The surface of the swamp was as fragile as the moss. The wake of an eastbound tow, heading across the neck of Lake Salvador, suddenly smashed its level glaze. All its colors came apart. The water darkened, spread and drowned the marsh grass. Mangroves shivered on their stilts. Flights of small cheeping waders came up like puffs of gunsmoke, and a disturbed eagle flapped from the top of a tall cypress tree. For a minute, the tow drained the land behind it, dragging the water away to reveal shallow valleys of putrescent mud. As the swamp settled back, one could smell the rottenness of the place; it had a dead reptilian stink. Before, the air had been salty and fresh; now it was thick with silage, oil, skunk fetor, alligator guts.
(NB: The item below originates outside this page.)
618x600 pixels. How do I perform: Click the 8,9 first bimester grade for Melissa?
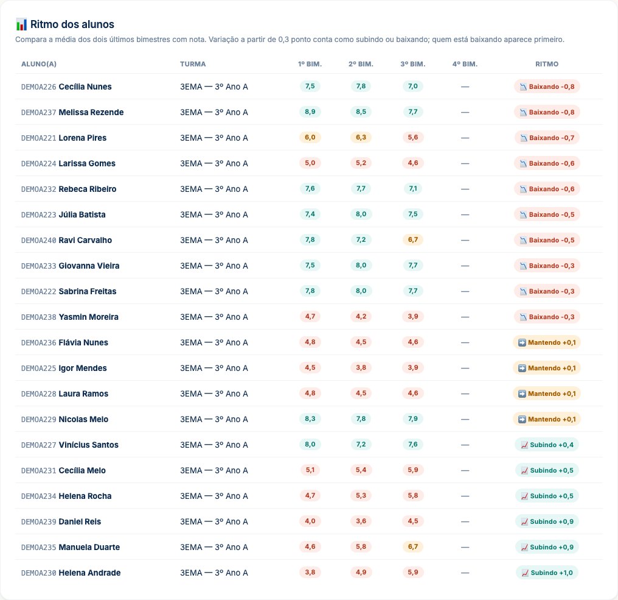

For somewhere that looked so inhospitably wild at close quarters, the swamp was oddly full of signs of human busyness. Long marches of power pylons crossed it, going purposefully off to nowhere. The horizon was marked by a line of irregularly typed A’s and I’s, where rigs and drills were burrowing in the sludge. In the little bayous that turned left and right from the main channel, I’d seen fishermen in jonboats and wooden pirogues. Their nets hung beneath neat circles of plastic detergent bottles. The bayou towns themselves were hidden behind trees, but their water towers showed as the tallest objects in the landscape: great aluminum mushrooms on slender stalks, with the town names painted on them to be read as mariners’ landmarks.
LAROSE. CUT OFF. LOCKPORT. VALENTINE
.

I reached a crossroads where the Bayou Lafourche went north and south off the Intracoastal Waterway, tossed a quarter to decide which way to go, and turned right, toward the distant water tower of Lock-port. The bayou was a crowded street of brackish water. The towns, such as they were, ran one block deep along its bank, their houses built out on poles and jetties and leaning over moored skiffs and fish traps. I stopped at a bar where the bartender was sitting on his front step, baiting a crab basket with chicken necks. He rinsed his hands in the bayou and followed me in.

“Where have all the alligators gone?” I asked.

“Alligators? Oh, t’ey is mostly asleep for t’e winter now. You go furt’er down, into t’e salt marshes, maybe you see t’em t’ere still.” His
voice was Cajun; a quick, liquid, front-of-the-mouth chirrup.
Biba-biba-biba-bib
.

“But in the summer …?”

“Oh, yeah, we got ’em all along. Down the bayou, there’s a big hole you have to watch if you go fishing. They say they’s not man-eaters round here. But they’ll get in the boat with you. Tat’s when tey got teir little ones wit tem.”

I joined him out on his step and nursed my beer. Another cheesy-looking armadillo was floating in the scum.

“They can’t see too good. They fall in,” the bartender said.